_ASSIGNED TASK_
Reproduce without change the stretch of rows from the first one through the line that contains "This screenshot has width=790, height=537.".

_EXTRACTED DATA_
- Opening Delimiter -

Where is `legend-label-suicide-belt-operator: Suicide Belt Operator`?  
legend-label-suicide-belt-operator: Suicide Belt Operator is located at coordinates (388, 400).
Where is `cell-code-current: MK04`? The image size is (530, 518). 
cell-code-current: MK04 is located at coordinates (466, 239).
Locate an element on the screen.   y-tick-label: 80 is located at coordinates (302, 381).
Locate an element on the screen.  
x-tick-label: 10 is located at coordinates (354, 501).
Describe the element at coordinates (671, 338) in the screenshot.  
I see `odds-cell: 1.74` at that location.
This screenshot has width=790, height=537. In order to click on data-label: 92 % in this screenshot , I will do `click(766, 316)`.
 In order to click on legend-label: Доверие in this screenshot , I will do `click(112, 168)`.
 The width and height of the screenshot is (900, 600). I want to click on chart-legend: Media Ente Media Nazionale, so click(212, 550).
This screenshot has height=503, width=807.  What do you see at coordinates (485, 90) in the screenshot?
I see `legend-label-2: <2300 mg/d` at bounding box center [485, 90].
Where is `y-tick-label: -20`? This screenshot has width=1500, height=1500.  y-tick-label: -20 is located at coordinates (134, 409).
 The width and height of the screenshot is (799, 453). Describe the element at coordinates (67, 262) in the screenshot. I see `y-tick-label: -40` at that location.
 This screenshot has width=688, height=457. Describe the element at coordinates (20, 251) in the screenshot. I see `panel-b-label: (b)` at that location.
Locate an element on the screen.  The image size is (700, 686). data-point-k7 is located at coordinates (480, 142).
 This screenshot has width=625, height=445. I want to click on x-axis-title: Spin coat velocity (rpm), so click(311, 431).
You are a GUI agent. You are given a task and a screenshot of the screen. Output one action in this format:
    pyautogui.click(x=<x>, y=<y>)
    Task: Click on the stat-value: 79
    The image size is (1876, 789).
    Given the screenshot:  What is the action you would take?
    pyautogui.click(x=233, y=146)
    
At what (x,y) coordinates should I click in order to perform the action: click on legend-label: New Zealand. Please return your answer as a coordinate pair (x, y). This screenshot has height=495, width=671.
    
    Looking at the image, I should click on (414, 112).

- Closing Delimiter -

_TASK SOLUTION_
Where is `legend-label-suicide-belt-operator: Suicide Belt Operator`?  
legend-label-suicide-belt-operator: Suicide Belt Operator is located at coordinates (388, 400).
Where is `cell-code-current: MK04`? The image size is (530, 518). 
cell-code-current: MK04 is located at coordinates (466, 239).
Locate an element on the screen.   y-tick-label: 80 is located at coordinates (302, 381).
Locate an element on the screen.  
x-tick-label: 10 is located at coordinates (354, 501).
Describe the element at coordinates (671, 338) in the screenshot.  
I see `odds-cell: 1.74` at that location.
This screenshot has width=790, height=537. In order to click on data-label: 92 % in this screenshot , I will do `click(766, 316)`.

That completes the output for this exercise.